*** Opening of Exercise data ***

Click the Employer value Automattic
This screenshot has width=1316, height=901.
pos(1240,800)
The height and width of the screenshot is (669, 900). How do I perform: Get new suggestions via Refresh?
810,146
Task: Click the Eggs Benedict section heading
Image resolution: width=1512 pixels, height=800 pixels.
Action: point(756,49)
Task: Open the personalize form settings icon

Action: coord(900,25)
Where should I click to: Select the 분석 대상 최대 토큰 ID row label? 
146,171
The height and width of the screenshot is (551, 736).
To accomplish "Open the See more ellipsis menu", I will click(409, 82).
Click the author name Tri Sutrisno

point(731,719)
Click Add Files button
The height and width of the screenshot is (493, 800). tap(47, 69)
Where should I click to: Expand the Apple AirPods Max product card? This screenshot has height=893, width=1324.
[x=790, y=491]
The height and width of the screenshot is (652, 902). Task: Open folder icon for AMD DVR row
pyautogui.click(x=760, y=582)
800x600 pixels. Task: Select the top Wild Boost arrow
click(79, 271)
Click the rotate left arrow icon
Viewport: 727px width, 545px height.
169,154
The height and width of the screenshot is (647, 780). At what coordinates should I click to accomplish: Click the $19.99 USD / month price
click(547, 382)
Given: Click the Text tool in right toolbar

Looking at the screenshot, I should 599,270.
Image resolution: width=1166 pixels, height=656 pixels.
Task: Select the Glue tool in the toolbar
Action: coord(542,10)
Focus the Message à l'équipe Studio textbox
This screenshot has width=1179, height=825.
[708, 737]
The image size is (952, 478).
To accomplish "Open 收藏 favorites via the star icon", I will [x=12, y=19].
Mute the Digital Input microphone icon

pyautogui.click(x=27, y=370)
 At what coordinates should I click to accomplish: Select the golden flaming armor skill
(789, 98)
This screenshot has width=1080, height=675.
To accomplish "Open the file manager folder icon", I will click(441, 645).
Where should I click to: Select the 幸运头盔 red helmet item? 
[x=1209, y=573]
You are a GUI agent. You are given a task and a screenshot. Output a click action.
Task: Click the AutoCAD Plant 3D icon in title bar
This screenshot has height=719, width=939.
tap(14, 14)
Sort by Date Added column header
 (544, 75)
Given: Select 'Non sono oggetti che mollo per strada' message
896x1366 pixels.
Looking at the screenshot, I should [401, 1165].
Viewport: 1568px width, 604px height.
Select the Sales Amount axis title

*** Close of Exercise data ***

(Exercise):
What is needed is an exact printout of every line from the one with "800x600 pixels. Task: Select" through the end of the data, including both, and nothing more.

(Task answer):
800x600 pixels. Task: Select the top Wild Boost arrow
click(79, 271)
Click the rotate left arrow icon
Viewport: 727px width, 545px height.
169,154
The height and width of the screenshot is (647, 780). At what coordinates should I click to accomplish: Click the $19.99 USD / month price
click(547, 382)
Given: Click the Text tool in right toolbar

Looking at the screenshot, I should 599,270.
Image resolution: width=1166 pixels, height=656 pixels.
Task: Select the Glue tool in the toolbar
Action: coord(542,10)
Focus the Message à l'équipe Studio textbox
This screenshot has width=1179, height=825.
[708, 737]
The image size is (952, 478).
To accomplish "Open 收藏 favorites via the star icon", I will [x=12, y=19].
Mute the Digital Input microphone icon

pyautogui.click(x=27, y=370)
 At what coordinates should I click to accomplish: Select the golden flaming armor skill
(789, 98)
This screenshot has width=1080, height=675.
To accomplish "Open the file manager folder icon", I will click(441, 645).
Where should I click to: Select the 幸运头盔 red helmet item? 
[x=1209, y=573]
You are a GUI agent. You are given a task and a screenshot. Output a click action.
Task: Click the AutoCAD Plant 3D icon in title bar
This screenshot has height=719, width=939.
tap(14, 14)
Sort by Date Added column header
 (544, 75)
Given: Select 'Non sono oggetti che mollo per strada' message
896x1366 pixels.
Looking at the screenshot, I should [401, 1165].
Viewport: 1568px width, 604px height.
Select the Sales Amount axis title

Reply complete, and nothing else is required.